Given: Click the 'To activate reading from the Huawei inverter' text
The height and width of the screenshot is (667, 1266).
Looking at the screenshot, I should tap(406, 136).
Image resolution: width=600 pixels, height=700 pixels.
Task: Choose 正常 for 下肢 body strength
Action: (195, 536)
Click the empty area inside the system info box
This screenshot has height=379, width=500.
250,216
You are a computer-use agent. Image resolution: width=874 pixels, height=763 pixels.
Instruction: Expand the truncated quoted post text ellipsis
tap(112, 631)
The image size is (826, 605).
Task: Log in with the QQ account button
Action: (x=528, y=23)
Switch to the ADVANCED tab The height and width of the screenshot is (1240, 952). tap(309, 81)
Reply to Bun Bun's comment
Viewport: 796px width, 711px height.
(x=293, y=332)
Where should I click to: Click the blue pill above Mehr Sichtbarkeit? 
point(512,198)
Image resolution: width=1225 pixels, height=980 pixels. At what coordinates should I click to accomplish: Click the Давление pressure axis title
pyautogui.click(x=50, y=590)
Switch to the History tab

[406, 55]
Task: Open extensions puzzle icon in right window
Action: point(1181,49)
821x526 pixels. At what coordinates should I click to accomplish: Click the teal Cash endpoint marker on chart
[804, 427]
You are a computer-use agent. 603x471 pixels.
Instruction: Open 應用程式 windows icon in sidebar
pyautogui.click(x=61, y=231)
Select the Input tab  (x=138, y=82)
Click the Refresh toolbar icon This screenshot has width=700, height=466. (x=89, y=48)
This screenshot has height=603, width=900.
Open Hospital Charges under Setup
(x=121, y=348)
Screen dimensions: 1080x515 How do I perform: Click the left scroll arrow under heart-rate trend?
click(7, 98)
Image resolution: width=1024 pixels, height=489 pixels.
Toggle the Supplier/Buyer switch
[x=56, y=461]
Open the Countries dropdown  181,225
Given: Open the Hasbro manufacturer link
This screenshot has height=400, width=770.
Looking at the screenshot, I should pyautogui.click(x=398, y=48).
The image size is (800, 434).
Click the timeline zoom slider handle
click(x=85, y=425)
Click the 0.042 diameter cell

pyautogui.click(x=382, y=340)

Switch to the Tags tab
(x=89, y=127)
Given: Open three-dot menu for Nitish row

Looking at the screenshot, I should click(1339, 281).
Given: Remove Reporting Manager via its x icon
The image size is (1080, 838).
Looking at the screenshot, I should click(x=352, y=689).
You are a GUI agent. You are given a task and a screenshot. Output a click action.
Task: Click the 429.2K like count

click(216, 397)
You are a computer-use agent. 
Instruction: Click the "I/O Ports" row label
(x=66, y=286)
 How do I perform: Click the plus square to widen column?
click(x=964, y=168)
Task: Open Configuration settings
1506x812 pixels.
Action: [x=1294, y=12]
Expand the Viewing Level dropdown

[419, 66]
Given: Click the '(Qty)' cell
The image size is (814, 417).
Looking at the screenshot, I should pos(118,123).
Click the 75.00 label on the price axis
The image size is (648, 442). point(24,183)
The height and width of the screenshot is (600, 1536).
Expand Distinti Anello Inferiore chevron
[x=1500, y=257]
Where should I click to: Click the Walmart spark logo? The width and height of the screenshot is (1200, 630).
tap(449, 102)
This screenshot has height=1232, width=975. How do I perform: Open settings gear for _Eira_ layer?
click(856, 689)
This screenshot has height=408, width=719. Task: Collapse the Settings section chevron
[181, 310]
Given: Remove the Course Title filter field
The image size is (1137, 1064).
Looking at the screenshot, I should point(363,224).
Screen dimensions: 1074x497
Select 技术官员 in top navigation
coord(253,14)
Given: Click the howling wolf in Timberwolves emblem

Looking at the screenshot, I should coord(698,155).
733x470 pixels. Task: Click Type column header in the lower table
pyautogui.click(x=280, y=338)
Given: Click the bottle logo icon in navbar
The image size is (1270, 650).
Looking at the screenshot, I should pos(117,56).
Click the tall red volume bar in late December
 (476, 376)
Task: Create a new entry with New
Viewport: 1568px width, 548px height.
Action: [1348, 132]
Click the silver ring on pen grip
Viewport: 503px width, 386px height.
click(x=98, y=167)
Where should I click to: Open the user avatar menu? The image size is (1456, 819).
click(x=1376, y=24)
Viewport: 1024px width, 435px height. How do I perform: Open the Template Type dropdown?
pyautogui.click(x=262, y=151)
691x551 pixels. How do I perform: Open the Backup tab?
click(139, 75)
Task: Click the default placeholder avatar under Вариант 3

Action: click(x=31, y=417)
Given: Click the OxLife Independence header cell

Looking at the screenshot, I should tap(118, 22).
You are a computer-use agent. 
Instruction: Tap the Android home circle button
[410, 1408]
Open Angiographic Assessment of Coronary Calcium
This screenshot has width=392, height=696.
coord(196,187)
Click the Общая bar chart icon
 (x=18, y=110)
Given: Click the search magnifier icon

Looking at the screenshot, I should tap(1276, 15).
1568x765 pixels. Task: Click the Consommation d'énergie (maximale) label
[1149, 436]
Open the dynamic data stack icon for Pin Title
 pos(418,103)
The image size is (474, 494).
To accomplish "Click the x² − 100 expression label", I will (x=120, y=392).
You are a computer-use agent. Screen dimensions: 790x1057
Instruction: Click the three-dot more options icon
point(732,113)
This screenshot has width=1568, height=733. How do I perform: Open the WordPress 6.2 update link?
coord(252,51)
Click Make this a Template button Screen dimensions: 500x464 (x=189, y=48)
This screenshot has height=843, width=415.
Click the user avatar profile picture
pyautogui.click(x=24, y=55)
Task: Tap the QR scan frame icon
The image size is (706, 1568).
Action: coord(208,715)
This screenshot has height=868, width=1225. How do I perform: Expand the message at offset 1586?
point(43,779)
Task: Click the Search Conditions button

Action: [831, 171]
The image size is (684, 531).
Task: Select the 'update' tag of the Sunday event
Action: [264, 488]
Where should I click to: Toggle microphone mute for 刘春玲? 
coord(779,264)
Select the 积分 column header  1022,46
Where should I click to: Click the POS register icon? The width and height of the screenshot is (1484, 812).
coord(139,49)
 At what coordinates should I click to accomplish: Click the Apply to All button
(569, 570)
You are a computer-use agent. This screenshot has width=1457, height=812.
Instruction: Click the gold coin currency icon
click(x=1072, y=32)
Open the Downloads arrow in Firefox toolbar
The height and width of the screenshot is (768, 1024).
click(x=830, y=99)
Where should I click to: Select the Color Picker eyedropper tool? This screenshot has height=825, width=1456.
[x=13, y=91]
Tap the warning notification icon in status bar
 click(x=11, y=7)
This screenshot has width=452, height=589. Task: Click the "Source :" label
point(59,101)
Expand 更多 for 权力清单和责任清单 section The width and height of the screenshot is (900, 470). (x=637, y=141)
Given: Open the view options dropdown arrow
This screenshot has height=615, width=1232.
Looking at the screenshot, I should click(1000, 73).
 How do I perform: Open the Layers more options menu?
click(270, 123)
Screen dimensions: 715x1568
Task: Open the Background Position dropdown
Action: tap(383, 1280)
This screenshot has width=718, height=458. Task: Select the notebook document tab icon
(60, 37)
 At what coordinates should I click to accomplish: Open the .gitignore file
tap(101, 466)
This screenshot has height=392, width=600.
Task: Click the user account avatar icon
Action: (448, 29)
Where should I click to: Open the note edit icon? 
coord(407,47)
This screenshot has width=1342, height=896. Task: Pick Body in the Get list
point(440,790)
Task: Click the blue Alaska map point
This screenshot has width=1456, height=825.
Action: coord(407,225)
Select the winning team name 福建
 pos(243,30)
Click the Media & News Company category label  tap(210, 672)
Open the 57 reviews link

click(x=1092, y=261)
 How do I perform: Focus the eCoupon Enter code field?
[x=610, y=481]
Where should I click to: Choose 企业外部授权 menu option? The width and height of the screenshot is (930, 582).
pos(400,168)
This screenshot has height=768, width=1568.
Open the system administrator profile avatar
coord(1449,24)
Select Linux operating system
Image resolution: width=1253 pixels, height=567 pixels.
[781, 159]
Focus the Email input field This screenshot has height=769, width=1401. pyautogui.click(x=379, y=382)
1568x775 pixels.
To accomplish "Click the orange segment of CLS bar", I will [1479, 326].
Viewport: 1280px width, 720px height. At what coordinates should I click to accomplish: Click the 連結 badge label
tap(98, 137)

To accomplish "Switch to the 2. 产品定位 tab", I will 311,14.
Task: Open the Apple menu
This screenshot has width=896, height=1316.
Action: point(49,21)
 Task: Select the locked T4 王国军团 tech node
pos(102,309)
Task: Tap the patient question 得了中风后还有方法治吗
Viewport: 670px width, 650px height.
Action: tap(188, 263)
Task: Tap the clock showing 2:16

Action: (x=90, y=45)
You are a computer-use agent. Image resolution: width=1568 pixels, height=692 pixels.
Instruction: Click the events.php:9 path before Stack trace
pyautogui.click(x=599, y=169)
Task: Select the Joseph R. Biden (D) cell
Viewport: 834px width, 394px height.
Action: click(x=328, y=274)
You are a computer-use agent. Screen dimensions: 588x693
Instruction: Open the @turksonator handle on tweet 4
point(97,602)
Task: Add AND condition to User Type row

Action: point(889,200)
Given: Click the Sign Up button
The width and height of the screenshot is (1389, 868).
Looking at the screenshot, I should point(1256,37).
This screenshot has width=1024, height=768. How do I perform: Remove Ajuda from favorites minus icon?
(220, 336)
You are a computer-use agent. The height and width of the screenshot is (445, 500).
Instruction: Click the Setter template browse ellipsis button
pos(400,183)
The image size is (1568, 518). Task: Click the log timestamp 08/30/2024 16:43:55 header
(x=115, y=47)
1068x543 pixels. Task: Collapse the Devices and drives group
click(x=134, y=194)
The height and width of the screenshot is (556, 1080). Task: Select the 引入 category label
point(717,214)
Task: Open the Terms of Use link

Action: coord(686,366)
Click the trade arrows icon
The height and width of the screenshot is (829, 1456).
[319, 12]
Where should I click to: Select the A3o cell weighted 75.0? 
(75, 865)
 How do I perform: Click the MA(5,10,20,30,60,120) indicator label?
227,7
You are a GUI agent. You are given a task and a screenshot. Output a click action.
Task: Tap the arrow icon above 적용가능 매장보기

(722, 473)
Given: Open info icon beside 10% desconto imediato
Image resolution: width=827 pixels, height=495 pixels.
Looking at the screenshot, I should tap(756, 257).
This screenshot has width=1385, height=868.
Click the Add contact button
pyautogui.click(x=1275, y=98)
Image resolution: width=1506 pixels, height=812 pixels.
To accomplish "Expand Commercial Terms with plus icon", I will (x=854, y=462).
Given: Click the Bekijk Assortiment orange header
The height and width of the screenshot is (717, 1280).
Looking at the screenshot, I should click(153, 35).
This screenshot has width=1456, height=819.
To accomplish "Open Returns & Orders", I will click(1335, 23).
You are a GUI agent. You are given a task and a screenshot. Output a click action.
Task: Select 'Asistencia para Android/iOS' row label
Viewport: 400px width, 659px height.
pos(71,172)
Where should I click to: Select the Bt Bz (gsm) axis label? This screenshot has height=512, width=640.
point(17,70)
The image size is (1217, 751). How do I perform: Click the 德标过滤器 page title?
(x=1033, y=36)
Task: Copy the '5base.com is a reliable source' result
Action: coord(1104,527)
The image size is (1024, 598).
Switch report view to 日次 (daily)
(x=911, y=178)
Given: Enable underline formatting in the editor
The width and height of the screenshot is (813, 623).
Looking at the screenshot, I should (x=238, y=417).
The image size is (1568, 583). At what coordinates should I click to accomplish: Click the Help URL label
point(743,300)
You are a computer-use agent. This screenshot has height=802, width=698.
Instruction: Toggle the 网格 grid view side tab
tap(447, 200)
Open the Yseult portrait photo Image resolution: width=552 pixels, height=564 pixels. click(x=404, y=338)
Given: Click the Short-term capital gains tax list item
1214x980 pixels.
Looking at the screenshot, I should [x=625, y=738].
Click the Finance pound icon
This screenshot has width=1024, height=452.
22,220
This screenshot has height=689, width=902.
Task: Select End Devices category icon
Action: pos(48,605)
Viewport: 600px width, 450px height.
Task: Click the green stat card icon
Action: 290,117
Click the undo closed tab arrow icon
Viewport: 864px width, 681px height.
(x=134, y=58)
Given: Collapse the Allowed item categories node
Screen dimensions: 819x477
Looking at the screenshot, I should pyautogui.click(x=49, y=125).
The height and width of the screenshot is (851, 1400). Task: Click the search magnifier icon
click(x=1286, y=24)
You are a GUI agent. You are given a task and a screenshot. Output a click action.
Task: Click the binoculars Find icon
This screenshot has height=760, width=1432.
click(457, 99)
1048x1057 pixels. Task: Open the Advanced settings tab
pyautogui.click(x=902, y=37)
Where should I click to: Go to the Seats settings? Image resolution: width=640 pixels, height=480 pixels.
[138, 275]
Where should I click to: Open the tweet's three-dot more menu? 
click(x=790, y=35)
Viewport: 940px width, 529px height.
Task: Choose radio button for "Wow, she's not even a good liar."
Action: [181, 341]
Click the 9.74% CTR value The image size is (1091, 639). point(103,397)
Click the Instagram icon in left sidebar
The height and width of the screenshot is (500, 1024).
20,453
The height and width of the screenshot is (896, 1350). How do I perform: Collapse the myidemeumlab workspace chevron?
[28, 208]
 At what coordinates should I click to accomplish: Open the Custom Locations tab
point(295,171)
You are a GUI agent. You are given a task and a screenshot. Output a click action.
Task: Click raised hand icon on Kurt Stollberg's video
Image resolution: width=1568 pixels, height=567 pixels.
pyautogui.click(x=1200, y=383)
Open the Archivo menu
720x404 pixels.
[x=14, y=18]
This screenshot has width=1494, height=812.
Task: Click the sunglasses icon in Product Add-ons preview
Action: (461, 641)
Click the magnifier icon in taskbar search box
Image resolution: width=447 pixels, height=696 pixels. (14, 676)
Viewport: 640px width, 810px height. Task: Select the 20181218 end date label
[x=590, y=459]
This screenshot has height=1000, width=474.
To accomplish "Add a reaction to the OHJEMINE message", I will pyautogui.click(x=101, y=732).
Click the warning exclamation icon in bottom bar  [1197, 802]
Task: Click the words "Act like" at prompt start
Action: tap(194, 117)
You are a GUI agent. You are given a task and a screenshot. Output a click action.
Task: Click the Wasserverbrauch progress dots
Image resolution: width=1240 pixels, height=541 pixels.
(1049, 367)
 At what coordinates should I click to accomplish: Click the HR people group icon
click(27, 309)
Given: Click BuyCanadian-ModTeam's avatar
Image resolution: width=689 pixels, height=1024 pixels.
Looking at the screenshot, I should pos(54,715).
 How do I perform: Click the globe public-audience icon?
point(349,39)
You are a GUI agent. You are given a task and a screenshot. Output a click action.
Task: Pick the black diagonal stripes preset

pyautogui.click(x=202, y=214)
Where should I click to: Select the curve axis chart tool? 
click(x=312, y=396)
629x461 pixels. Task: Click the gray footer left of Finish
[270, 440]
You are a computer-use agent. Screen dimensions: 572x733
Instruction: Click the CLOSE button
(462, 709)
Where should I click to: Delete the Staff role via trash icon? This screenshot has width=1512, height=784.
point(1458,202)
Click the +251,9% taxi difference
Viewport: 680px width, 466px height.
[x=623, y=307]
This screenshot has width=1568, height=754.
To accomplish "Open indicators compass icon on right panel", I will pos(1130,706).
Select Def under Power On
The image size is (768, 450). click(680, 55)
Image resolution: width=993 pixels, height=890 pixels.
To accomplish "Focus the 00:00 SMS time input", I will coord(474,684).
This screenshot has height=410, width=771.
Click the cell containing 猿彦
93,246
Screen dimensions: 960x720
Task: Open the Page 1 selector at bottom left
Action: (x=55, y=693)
***
:: Your objective ::
Would you copy, unchanged, the stretch of the records above that begins at the line containing "Instruction: Open 應用程式" and ends at the line containing "Open the Countries", and only that?

:: Task output ::
Instruction: Open 應用程式 windows icon in sidebar
pyautogui.click(x=61, y=231)
Select the Input tab  (x=138, y=82)
Click the Refresh toolbar icon This screenshot has width=700, height=466. (x=89, y=48)
This screenshot has height=603, width=900.
Open Hospital Charges under Setup
(x=121, y=348)
Screen dimensions: 1080x515 How do I perform: Click the left scroll arrow under heart-rate trend?
click(7, 98)
Image resolution: width=1024 pixels, height=489 pixels.
Toggle the Supplier/Buyer switch
[x=56, y=461]
Open the Countries dropdown  181,225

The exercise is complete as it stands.